● **Task directions**: When you reach the line containing "Viewport: 916px width, 500px height.", repeat that line and each one after it exactly until the records end, leaving out pictures.

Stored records
· · · · · · ·
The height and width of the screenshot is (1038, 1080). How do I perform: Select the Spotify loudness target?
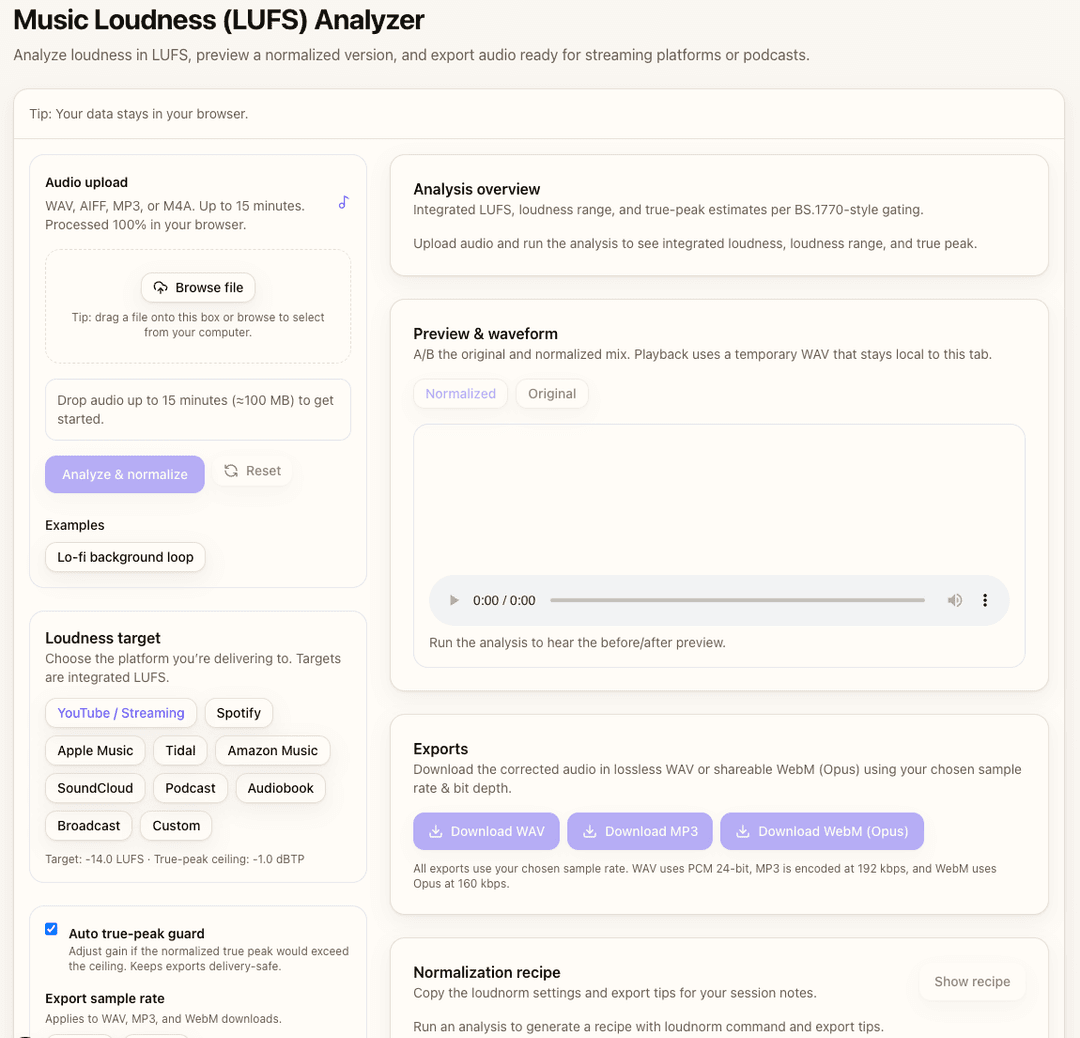coord(238,713)
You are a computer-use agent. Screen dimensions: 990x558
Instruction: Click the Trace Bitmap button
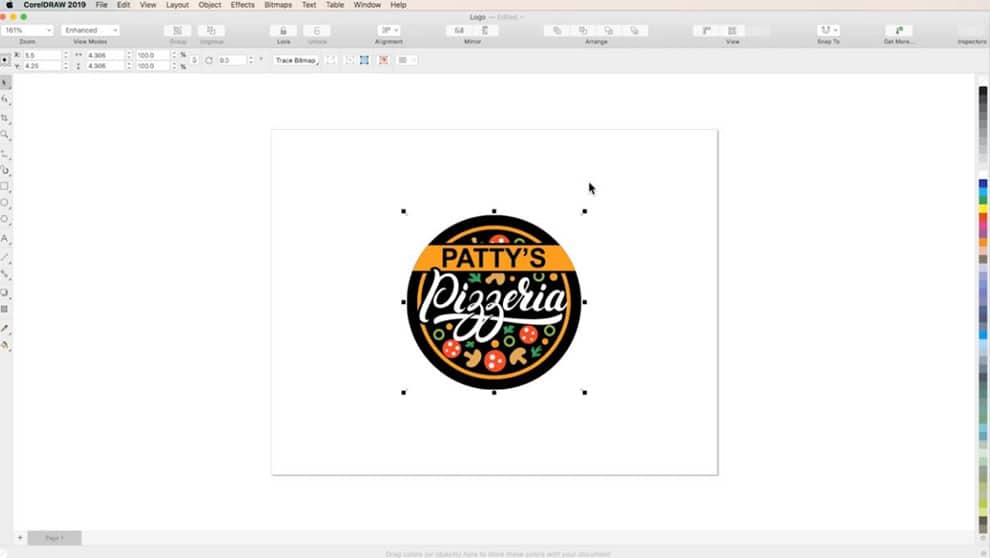[x=296, y=60]
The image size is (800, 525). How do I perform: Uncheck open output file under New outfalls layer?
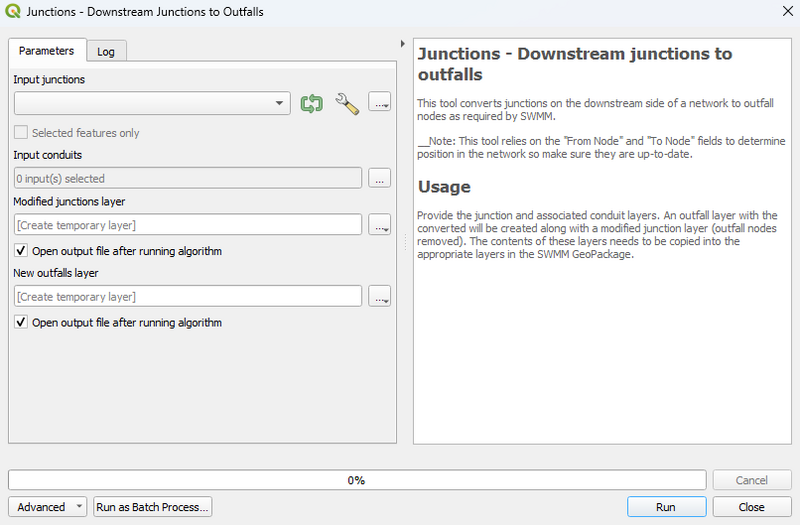pyautogui.click(x=21, y=323)
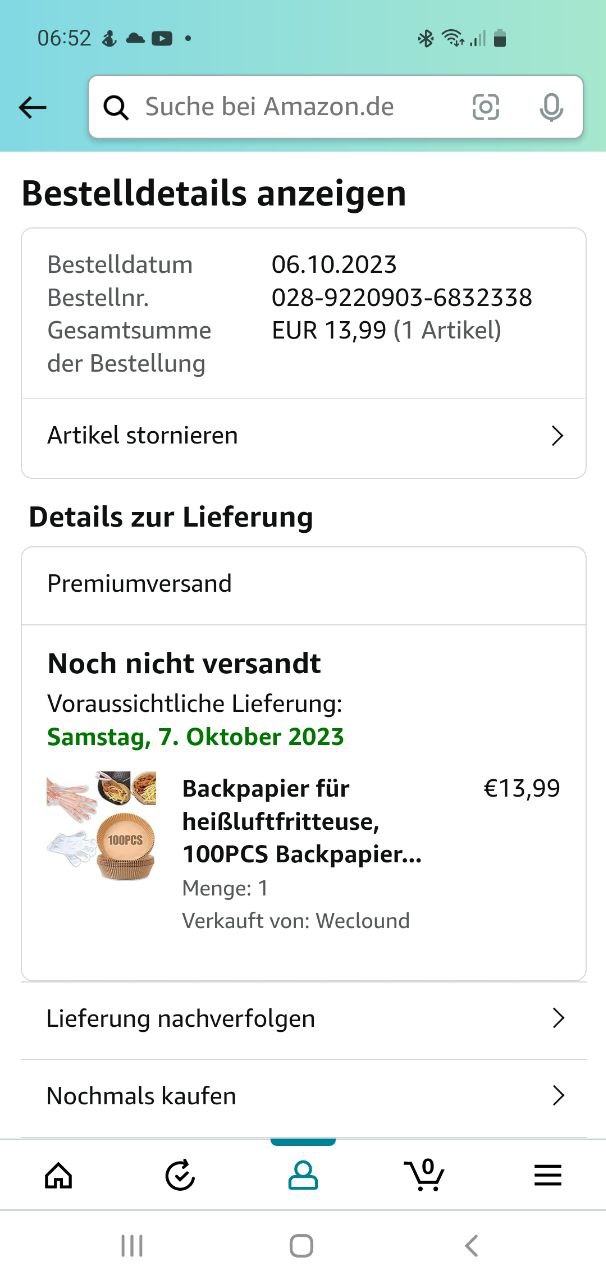Viewport: 606px width, 1280px height.
Task: Tap Android recent apps button
Action: [x=132, y=1245]
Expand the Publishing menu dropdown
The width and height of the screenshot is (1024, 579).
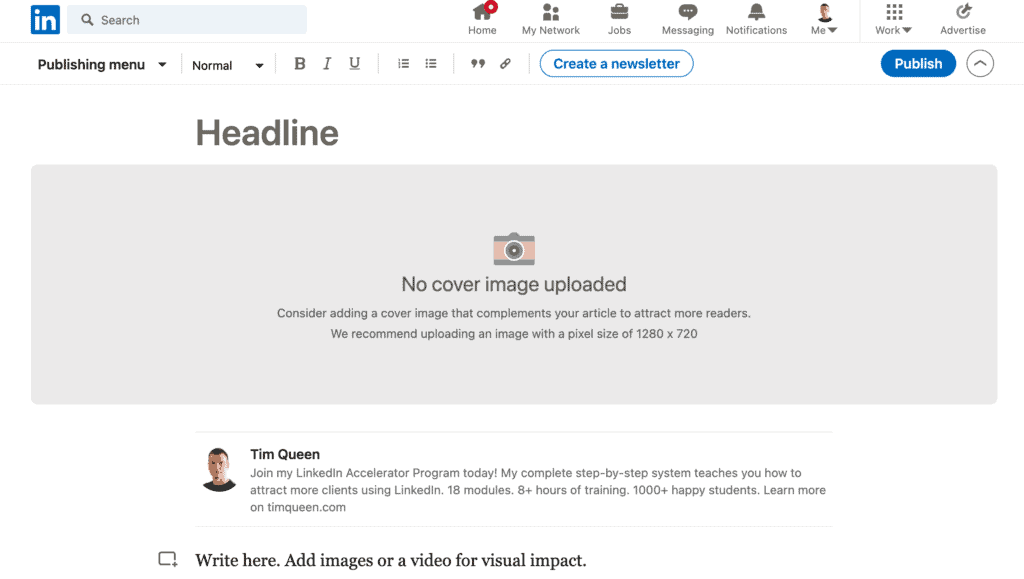pyautogui.click(x=102, y=65)
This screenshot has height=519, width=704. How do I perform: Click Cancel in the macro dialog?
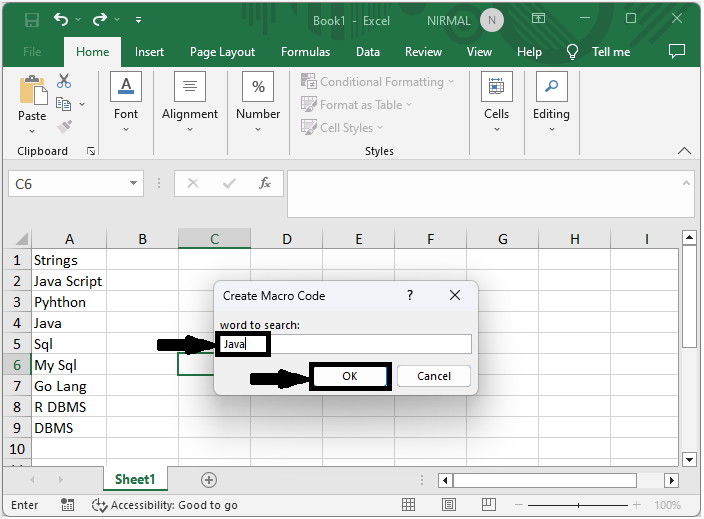[434, 376]
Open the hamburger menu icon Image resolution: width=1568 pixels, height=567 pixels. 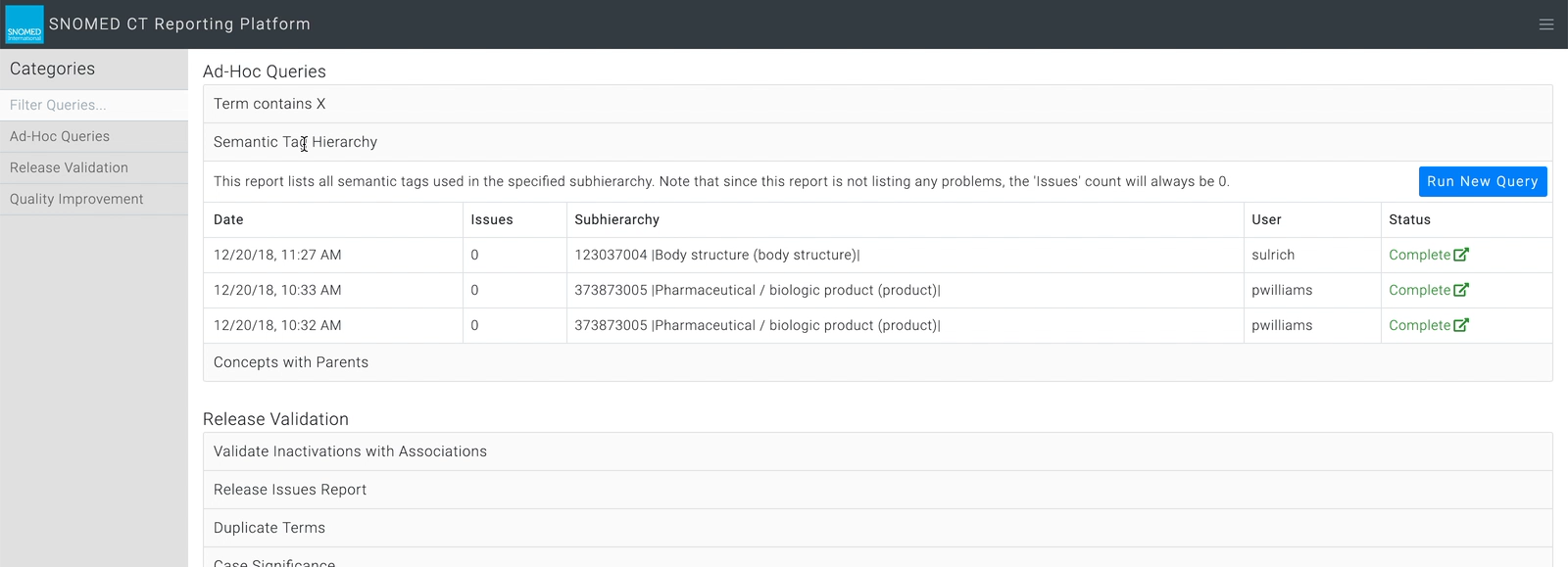tap(1546, 24)
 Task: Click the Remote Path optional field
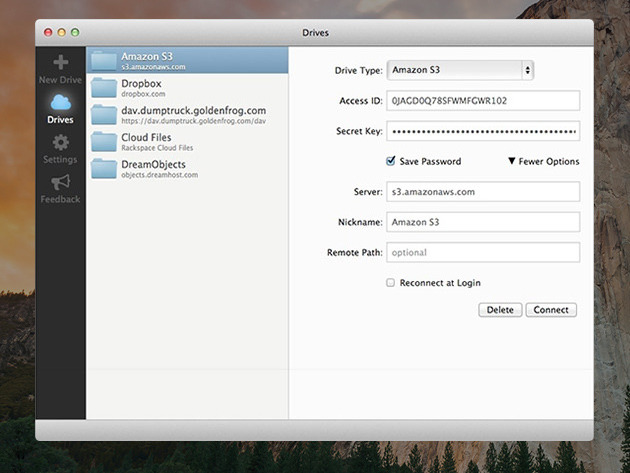pos(483,252)
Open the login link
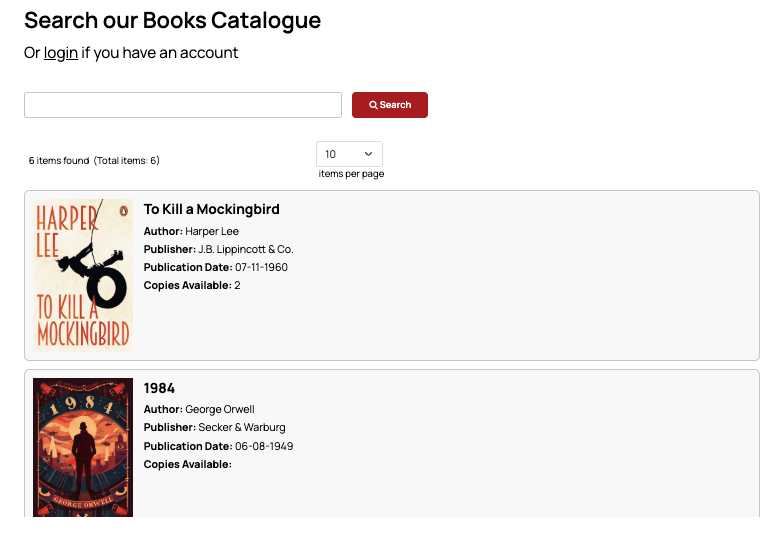 click(x=61, y=52)
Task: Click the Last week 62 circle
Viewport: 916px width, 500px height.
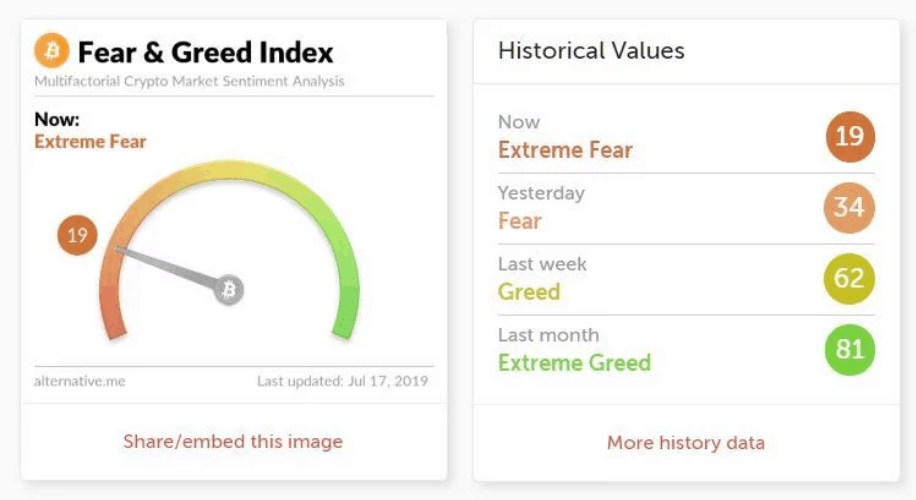Action: (x=849, y=278)
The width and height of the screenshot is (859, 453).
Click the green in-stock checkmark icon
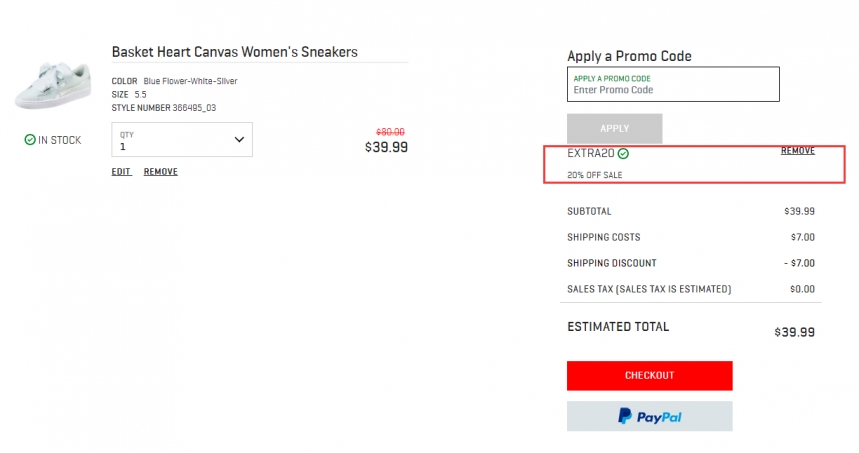tap(30, 140)
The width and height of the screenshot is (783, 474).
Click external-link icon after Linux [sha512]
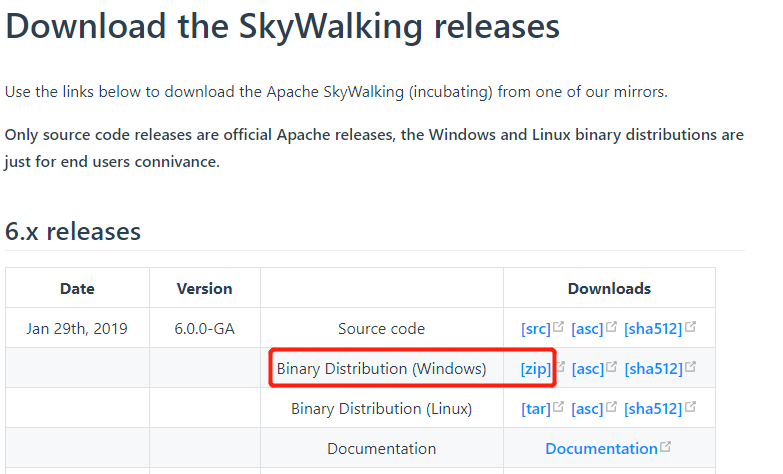(690, 407)
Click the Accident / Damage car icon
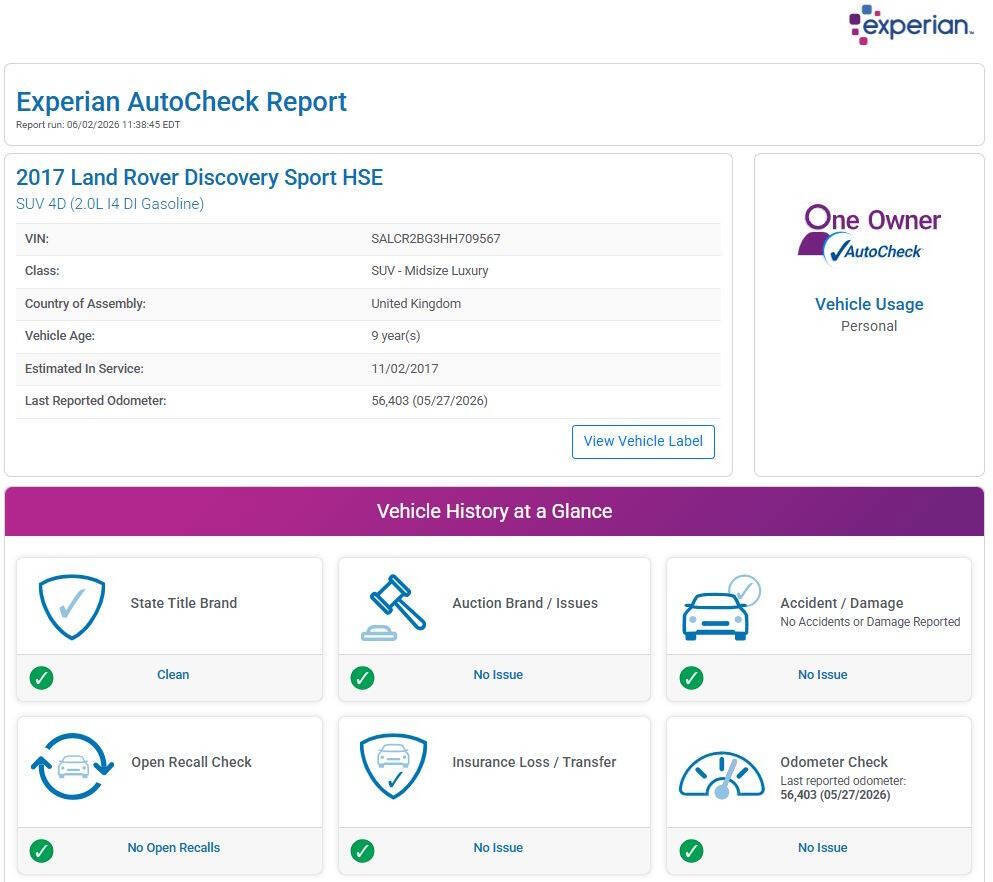993x882 pixels. (721, 607)
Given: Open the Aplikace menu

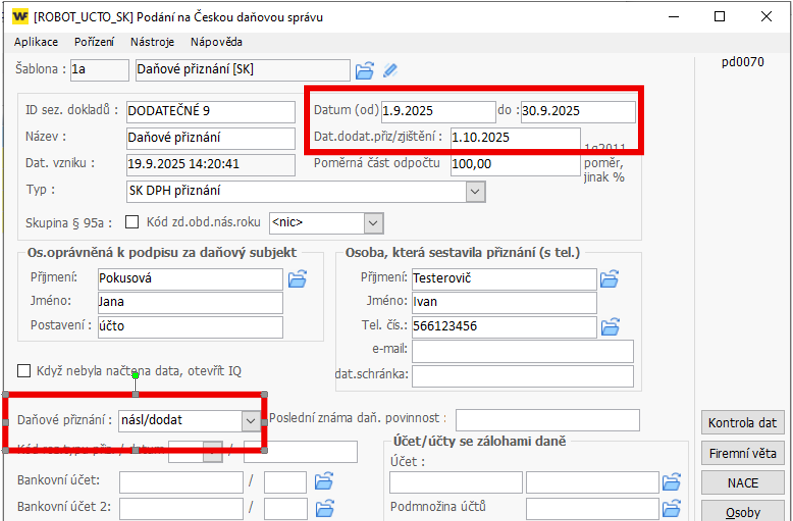Looking at the screenshot, I should [36, 42].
· · · · · · ·
● **Exercise solution**:
Viewport: 916px width, 500px height.
Action: (x=849, y=278)
The width and height of the screenshot is (859, 453).
Click the green in-stock checkmark icon
tap(30, 140)
The width and height of the screenshot is (783, 474).
Click external-link icon after Linux [sha512]
(690, 407)
Click the Accident / Damage car icon
993x882 pixels. (721, 607)
Given: Open the Aplikace menu

Looking at the screenshot, I should [36, 42].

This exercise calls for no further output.